▶ [SOURCE DATA]:

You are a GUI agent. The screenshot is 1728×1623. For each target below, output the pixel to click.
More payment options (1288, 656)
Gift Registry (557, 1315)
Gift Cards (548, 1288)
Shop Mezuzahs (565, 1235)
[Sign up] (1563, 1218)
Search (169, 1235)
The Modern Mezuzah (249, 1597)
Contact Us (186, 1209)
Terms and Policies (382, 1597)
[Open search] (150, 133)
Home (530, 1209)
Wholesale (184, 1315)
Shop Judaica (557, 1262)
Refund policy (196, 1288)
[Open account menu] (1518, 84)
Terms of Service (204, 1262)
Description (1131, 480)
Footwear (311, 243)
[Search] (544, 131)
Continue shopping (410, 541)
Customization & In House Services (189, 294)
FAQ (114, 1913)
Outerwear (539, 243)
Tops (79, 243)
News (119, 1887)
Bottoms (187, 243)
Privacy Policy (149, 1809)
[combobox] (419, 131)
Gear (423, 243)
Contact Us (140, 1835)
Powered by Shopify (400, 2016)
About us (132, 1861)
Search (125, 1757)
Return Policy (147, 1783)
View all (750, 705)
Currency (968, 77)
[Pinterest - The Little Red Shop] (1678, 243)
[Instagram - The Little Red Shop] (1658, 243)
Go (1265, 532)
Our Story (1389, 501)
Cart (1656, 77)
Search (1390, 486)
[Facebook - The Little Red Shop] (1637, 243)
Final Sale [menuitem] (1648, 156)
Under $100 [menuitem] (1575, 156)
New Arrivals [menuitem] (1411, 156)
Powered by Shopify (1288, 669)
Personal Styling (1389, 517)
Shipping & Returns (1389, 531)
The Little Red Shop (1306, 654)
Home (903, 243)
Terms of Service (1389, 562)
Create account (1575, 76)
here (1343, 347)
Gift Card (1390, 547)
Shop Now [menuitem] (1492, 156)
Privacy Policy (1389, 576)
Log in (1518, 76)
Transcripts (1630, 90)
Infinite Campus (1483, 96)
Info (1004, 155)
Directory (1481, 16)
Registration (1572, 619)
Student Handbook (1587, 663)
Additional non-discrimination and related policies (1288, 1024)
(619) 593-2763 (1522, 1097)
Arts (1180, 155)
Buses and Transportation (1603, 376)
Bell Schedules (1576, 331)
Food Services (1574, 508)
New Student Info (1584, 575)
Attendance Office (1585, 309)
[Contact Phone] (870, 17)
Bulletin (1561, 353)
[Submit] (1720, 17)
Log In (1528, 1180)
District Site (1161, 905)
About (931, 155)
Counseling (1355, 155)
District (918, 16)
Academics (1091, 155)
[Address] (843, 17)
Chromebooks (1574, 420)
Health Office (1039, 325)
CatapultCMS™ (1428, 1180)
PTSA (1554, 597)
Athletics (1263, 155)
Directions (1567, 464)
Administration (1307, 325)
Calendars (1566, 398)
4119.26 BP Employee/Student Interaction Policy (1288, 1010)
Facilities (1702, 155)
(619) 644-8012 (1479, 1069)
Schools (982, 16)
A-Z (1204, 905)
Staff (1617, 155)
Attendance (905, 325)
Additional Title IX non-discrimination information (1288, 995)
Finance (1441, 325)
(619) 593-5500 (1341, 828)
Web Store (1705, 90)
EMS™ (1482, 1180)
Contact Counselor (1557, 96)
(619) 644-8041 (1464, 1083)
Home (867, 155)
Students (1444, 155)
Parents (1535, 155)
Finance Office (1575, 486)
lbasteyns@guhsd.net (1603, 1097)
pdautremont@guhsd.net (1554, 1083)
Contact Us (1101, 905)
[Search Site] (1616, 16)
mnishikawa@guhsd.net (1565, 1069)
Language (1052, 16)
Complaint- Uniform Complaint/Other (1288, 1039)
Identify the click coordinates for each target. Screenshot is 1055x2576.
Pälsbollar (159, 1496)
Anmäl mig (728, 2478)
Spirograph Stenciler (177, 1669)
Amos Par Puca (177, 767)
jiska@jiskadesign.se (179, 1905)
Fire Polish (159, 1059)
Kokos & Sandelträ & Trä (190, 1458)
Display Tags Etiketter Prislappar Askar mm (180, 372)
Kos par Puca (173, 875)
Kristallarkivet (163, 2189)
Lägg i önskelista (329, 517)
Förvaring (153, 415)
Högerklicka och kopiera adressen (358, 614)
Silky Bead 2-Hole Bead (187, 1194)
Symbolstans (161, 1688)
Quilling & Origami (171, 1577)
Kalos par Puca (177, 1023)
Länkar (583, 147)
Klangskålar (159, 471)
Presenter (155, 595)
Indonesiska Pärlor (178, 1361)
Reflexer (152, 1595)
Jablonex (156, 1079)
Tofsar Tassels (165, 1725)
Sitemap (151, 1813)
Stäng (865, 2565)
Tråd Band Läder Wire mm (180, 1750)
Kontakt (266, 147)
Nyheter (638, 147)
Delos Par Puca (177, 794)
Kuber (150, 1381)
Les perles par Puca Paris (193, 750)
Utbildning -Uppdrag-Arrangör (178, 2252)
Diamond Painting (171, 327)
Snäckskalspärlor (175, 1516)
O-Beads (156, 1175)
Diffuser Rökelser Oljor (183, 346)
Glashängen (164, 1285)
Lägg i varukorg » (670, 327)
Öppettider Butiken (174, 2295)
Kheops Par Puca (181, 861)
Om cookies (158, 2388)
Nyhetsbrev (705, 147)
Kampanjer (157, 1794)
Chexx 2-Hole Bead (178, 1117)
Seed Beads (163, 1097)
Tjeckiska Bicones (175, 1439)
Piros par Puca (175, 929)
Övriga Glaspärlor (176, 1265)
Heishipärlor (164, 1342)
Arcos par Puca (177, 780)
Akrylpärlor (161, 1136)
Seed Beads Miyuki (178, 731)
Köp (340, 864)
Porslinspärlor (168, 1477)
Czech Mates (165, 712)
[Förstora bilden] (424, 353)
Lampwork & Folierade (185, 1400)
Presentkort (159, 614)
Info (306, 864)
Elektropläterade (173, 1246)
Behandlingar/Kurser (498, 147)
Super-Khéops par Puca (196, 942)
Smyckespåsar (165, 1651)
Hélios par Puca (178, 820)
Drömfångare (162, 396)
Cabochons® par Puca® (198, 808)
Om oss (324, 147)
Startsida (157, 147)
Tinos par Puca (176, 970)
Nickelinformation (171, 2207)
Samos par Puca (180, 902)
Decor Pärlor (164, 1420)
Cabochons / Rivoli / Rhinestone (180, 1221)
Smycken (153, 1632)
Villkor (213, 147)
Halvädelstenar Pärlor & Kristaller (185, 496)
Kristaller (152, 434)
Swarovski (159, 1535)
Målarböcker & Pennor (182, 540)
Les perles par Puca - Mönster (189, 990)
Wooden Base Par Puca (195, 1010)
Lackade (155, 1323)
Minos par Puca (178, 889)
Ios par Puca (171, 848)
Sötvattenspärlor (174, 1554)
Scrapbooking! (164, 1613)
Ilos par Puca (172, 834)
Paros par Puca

▶ [TASK TO COMPLETE]: Would you please restate all of the entries exactly?

▶ [RESPONSE AREA]:
You are a GUI agent. The screenshot is 1728×1623. For each target below, output the pixel to click.
More payment options (1288, 656)
Gift Registry (557, 1315)
Gift Cards (548, 1288)
Shop Mezuzahs (565, 1235)
[Sign up] (1563, 1218)
Search (169, 1235)
The Modern Mezuzah (249, 1597)
Contact Us (186, 1209)
Terms and Policies (382, 1597)
[Open search] (150, 133)
Home (530, 1209)
Wholesale (184, 1315)
Shop Judaica (557, 1262)
Refund policy (196, 1288)
[Open account menu] (1518, 84)
Terms of Service (204, 1262)
Description (1131, 480)
Footwear (311, 243)
[Search] (544, 131)
Continue shopping (410, 541)
Customization & In House Services (189, 294)
FAQ (114, 1913)
Outerwear (539, 243)
Tops (79, 243)
News (119, 1887)
Bottoms (187, 243)
Privacy Policy (149, 1809)
[combobox] (419, 131)
Gear (423, 243)
Contact Us (140, 1835)
Powered by Shopify (400, 2016)
About us (132, 1861)
Search (125, 1757)
Return Policy (147, 1783)
View all (750, 705)
Currency (968, 77)
[Pinterest - The Little Red Shop] (1678, 243)
[Instagram - The Little Red Shop] (1658, 243)
Go (1265, 532)
Our Story (1389, 501)
Cart (1656, 77)
Search (1390, 486)
[Facebook - The Little Red Shop] (1637, 243)
Final Sale [menuitem] (1648, 156)
Under $100 [menuitem] (1575, 156)
New Arrivals [menuitem] (1411, 156)
Powered by Shopify (1288, 669)
Personal Styling (1389, 517)
Shipping & Returns (1389, 531)
The Little Red Shop (1306, 654)
Home (903, 243)
Terms of Service (1389, 562)
Create account (1575, 76)
here (1343, 347)
Gift Card (1390, 547)
Shop Now [menuitem] (1492, 156)
Privacy Policy (1389, 576)
Log in (1518, 76)
Transcripts (1630, 90)
Infinite Campus (1483, 96)
Info (1004, 155)
Directory (1481, 16)
Registration (1572, 619)
Student Handbook (1587, 663)
Additional non-discrimination and related policies (1288, 1024)
(619) 593-2763 (1522, 1097)
Arts (1180, 155)
Buses and Transportation (1603, 376)
Bell Schedules (1576, 331)
Food Services (1574, 508)
New Student Info (1584, 575)
Attendance Office (1585, 309)
[Contact Phone] (870, 17)
Bulletin (1561, 353)
[Submit] (1720, 17)
Log In (1528, 1180)
District Site (1161, 905)
About (931, 155)
Counseling (1355, 155)
District (918, 16)
Academics (1091, 155)
[Address] (843, 17)
Chromebooks (1574, 420)
Health Office (1039, 325)
CatapultCMS™ (1428, 1180)
PTSA (1554, 597)
Athletics (1263, 155)
Directions (1567, 464)
Administration (1307, 325)
Calendars (1566, 398)
4119.26 BP Employee/Student Interaction Policy (1288, 1010)
Facilities (1702, 155)
(619) 644-8012 (1479, 1069)
Schools (982, 16)
A-Z (1204, 905)
Staff (1617, 155)
Attendance (905, 325)
Additional Title IX non-discrimination information (1288, 995)
Finance (1441, 325)
(619) 593-5500 (1341, 828)
Web Store (1705, 90)
EMS™ (1482, 1180)
Contact Counselor (1557, 96)
(619) 644-8041 (1464, 1083)
Home (867, 155)
Students (1444, 155)
Parents (1535, 155)
Finance Office (1575, 486)
lbasteyns@guhsd.net (1603, 1097)
pdautremont@guhsd.net (1554, 1083)
Contact Us (1101, 905)
[Search Site] (1616, 16)
mnishikawa@guhsd.net (1565, 1069)
Language (1052, 16)
Complaint- Uniform Complaint/Other (1288, 1039)
Identify the click coordinates for each target. Screenshot is 1055x2576.
Pälsbollar (159, 1496)
Anmäl mig (728, 2478)
Spirograph Stenciler (177, 1669)
Amos Par Puca (177, 767)
jiska@jiskadesign.se (179, 1905)
Fire Polish (159, 1059)
Kokos & Sandelträ & Trä (190, 1458)
Display Tags Etiketter Prislappar Askar mm (180, 372)
Kos par Puca (173, 875)
Kristallarkivet (163, 2189)
Lägg i önskelista (329, 517)
Förvaring (153, 415)
Högerklicka och kopiera adressen (358, 614)
Silky Bead 2-Hole Bead (187, 1194)
Symbolstans (161, 1688)
Quilling & Origami (171, 1577)
Kalos par Puca (177, 1023)
Länkar (583, 147)
Klangskålar (159, 471)
Presenter (155, 595)
Indonesiska Pärlor (178, 1361)
Reflexer (152, 1595)
Jablonex (156, 1079)
Tofsar Tassels (165, 1725)
Sitemap (151, 1813)
Stäng (865, 2565)
Tråd Band Läder Wire mm (180, 1750)
Kontakt (266, 147)
Nyheter (638, 147)
Delos Par Puca (177, 794)
Kuber (150, 1381)
Les perles par Puca Paris (193, 750)
Utbildning -Uppdrag-Arrangör (178, 2252)
Diamond Painting (171, 327)
Snäckskalspärlor (175, 1516)
O-Beads (156, 1175)
Diffuser Rökelser Oljor (183, 346)
Glashängen (164, 1285)
Lägg i varukorg » (670, 327)
Öppettider Butiken (174, 2295)
Kheops Par Puca (181, 861)
Om cookies (158, 2388)
Nyhetsbrev (705, 147)
Kampanjer (157, 1794)
Chexx 2-Hole Bead (178, 1117)
Seed Beads (163, 1097)
Tjeckiska Bicones (175, 1439)
Piros par Puca (175, 929)
Övriga Glaspärlor (176, 1265)
Heishipärlor (164, 1342)
Arcos par Puca (177, 780)
Akrylpärlor (161, 1136)
Seed Beads Miyuki (178, 731)
Köp (340, 864)
Porslinspärlor (168, 1477)
Czech Mates (165, 712)
[Förstora bilden] (424, 353)
Lampwork & Folierade (185, 1400)
Presentkort (159, 614)
Info (306, 864)
Elektropläterade (173, 1246)
Behandlingar/Kurser (498, 147)
Super-Khéops par Puca (196, 942)
Smyckespåsar (165, 1651)
Hélios par Puca (178, 820)
Drömfångare (162, 396)
Cabochons® par Puca® (198, 808)
Om oss (324, 147)
Startsida (157, 147)
Tinos par Puca (176, 970)
Nickelinformation (171, 2207)
Samos par Puca (180, 902)
Decor Pärlor (164, 1420)
Cabochons / Rivoli / Rhinestone (180, 1221)
Smycken (153, 1632)
Villkor (213, 147)
Halvädelstenar Pärlor & Kristaller (185, 496)
Kristaller (152, 434)
Swarovski (159, 1535)
Målarböcker & Pennor (182, 540)
Les perles par Puca - Mönster (189, 990)
Wooden Base Par Puca (195, 1010)
Lackade (155, 1323)
Minos par Puca (178, 889)
Ios par Puca (171, 848)
Sötvattenspärlor (174, 1554)
Scrapbooking! (164, 1613)
Ilos par Puca (172, 834)
Paros par Puca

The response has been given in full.